Goals:
(A) Sum up the guest post in two sentences.
(B) Reproduce the part of the guest post from "NKT followers will" up to and including "followers don’t know.".

Text block:
* begin *

GUEST POST by Carol McQuire
I write with sadness and shock about a person who was my ‘teacher’ for 12 years. I have researched Kelsang Gyatso’s life for the last three months. I have consulted books, websites, videos, academics, monks, teachers, Tibetans, westerners, and of course, listened to other NKT ‘survivors’. I can reference my sources. I will show you that Kelsang Gyatso does not have the qualifications or experience you would expect a ‘lineage holder’ in Tibetan Buddhism to have. The phrase ‘getting away with it’ comes to mind. And ‘beware of too many titles’?
NKT followers will say this does not matter. That is their decision. But in terms of what this means for Tibetan Buddhism and Tibetan Buddhism in Britain at least, is that in relation to what ‘training’ and what ‘Tibetan Buddhism’ is, the NKT is not. To attribute failures to ‘Tibetan Buddhism’ when what is at fault is the corruption of a system that in its own context has produced marvellous human beings is mistaken. ‘Geshe Kelsang Gyatso’ is the product of invasion, destruction and diaspora, perhaps even trauma. His NKT is ‘not’ Tibetan Buddhism – the NKT will already tell you that. But the ways in which it ‘is’ and ‘isn’t’ Tibetan Buddhism – most NKT followers don’t know.
I have made a document. If any Tibetans or westerners can provide added information to complement or discredit my account, it will be welcomed. The process of making it – and it is ongoing – is full of side tracks and cul de sacs. I imagined a stressed NKT ‘Education Programme Co-ordinator’ trying to finish a leaflet, with instructions from his or her Resident Teacher to ‘write about Geshe-la’s life’ and very little information, inventing a few extra details to make up the word count. I enclose one account of his life circulated amongst NKT ordained at the end so that you can see the myths exposed. Like the ‘third Buddha’ attribution – Kelsang Gyatso can always say “It’s up to my students what they say!” And perhaps that’s what his students wanted to hear.
Nothing is clear in Kelsang Gyatso’s life. Even his birth place is unclear, given differently according to your source. NKT accounts differ. There is no authorised biography. There is no biography. It all feels ‘hidden’, uncertain and vague; nothing can be ‘known’ accurately – his teachers, his studies, the transmissions he received, when, where and from whom, even if he was fully ordained. Tibetan sources say he was not. As an ex NKTer said “He goes to great lengths to have his followers talk about him.” He can always say later that they made a mistake!

* end *

Available data:
* begin *

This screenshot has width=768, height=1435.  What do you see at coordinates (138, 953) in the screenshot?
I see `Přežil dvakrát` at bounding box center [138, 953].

* end *

Solutions to each task:
(A) After three months of research, the writer, who was a student of Kelsang Gyatso for 12 years, argues that he lacks the qualifications and experience expected of a lineage holder in Tibetan Buddhism and that his NKT is not Tibetan Buddhism. The writer has made a document about his life and welcomes added information, and stresses that nothing about his life is clear: there is no biography, accounts of his birthplace differ, and Tibetan sources say he was not fully ordained.

(B)
NKT followers will say this does not matter. That is their decision. But in terms of what this means for Tibetan Buddhism and Tibetan Buddhism in Britain at least, is that in relation to what ‘training’ and what ‘Tibetan Buddhism’ is, the NKT is not. To attribute failures to ‘Tibetan Buddhism’ when what is at fault is the corruption of a system that in its own context has produced marvellous human beings is mistaken. ‘Geshe Kelsang Gyatso’ is the product of invasion, destruction and diaspora, perhaps even trauma. His NKT is ‘not’ Tibetan Buddhism – the NKT will already tell you that. But the ways in which it ‘is’ and ‘isn’t’ Tibetan Buddhism – most NKT followers don’t know.